Hickman is certainly a smart man who’s done a great job of ticking the boxes of what a first issue should accomplish, and kudos to him for that, it’s just – and it feels really churlish to say this – the comic is really boring! Hickman has a way about his writing, at least with his superhero work, that reads in a way that’s totally devoid of any passion or excitement or emotion. He can intelligently set up a story, albeit in a cold, clinical way, but completely distance the reader from it and the characters so that you feel little, if anything, at all while reading it. I can appreciate the craftsmanship of the writing, I just don’t care about the story. And that’s not just this comic, it’s a lot of Hickman’s Marvel comics, especially his Avengers stuff this past year.
Don’t get me wrong, you can’t fail to excite readers with Thanos, the guy is a great character, but he’s barely in the issue and is more of a momentary blip. He says two words, grins that famous grin, and that’s it. Cap is white bread. I know people like him but Captain America has always seemed to be one of the blandest characters in the Marvel U, and this comic did little to sway my opinion otherwise and he’s in this comic a lot. There’s a lot of space set aside to characters we’ve never seen before, and never will again, like aliens from distant galaxies, and, again, while I understand why Hickman is doing this – to set up the storylines of this series – it’s just no fun to read.
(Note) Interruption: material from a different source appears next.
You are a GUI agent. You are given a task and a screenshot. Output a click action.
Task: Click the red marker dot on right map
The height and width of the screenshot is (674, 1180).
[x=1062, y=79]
The Inhumans saved this comic for me, if it weren’t for their inclusion I would’ve dozed off completely.
I mentioned Starlin’s Infinity Gauntlet earlier not just because that book and this comic share some features, but to juxtapose the two stories. Reading Starlin’s book is fun. It’s big and silly, ridiculous at times, and completely insane towards the end – but you read it with a grin on your face, kind of like Thanos’ grin. It’s really enjoyable and is a perfect example of the kind of colourful, inventive stories Marvel built their name upon. Reading Hickman’s Infinity? Not only are you not smiling, none of the characters in the book are either. Everyone’s so grim, so serious, so dour – miserable even! Iron Man even says “I’m getting tired of end of the world scenarios” – wow, Tony, not even a quip? A joke? None of the famous Stark charm? It’s like he’s become the armour: a personality-free robot.
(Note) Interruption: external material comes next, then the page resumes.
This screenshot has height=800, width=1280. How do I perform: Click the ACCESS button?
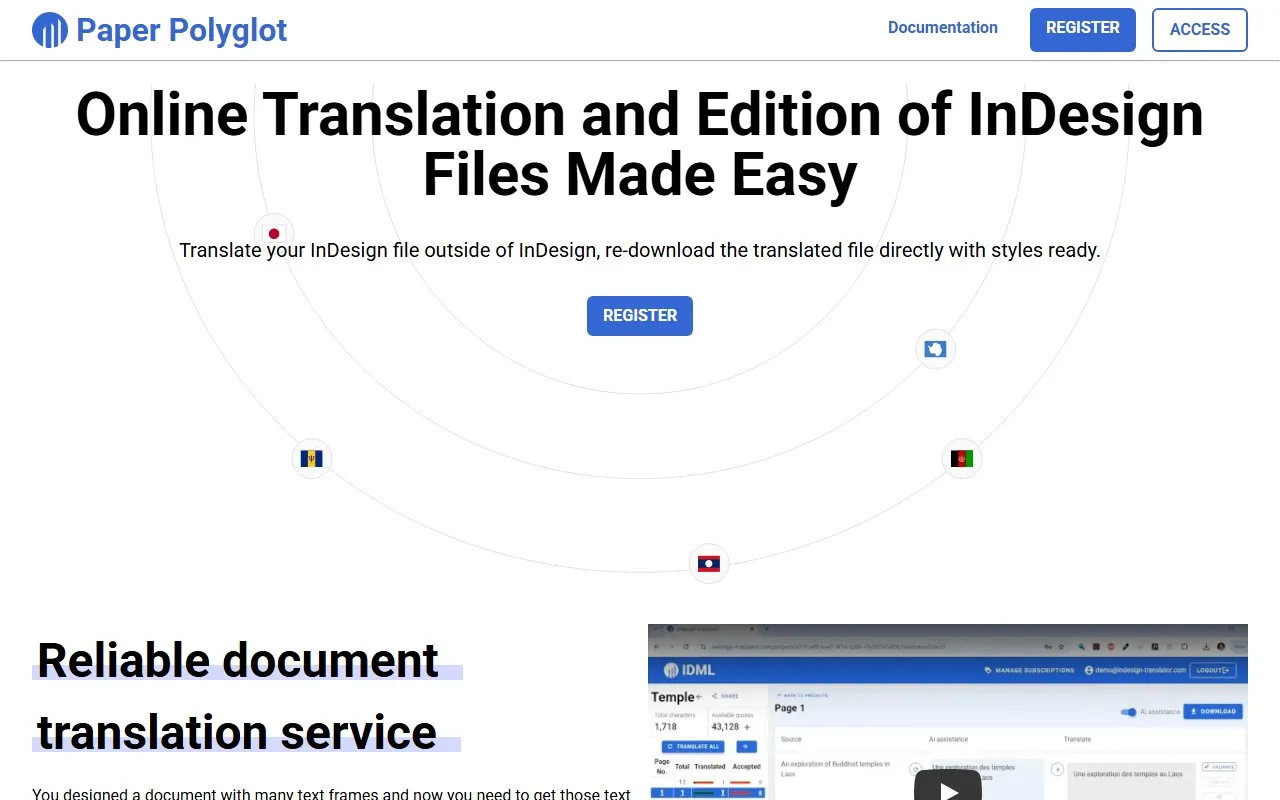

Hickman’s said that his biggest influences in comics are Warren Ellis and Grant Morrison, and it definitely shows. He can tell a story in an unorthodox way similar to Morrison while he can pull off technically brilliant stories like Ellis, and both writers are known for their ambitious storylines, which Hickman emulates. But unlike Ellis and Morrison, Hickman’s simply unable to bring his characters to life, to make them feel even somewhat vital. In his hands, they’re like chess pieces, dead and wooden, and the board is his story. He moves them about. There’s intelligence here. There’s imagination. But no soul. No wit. No pulse.
Infinity is a big Marvel cosmic story that’s as cold as space.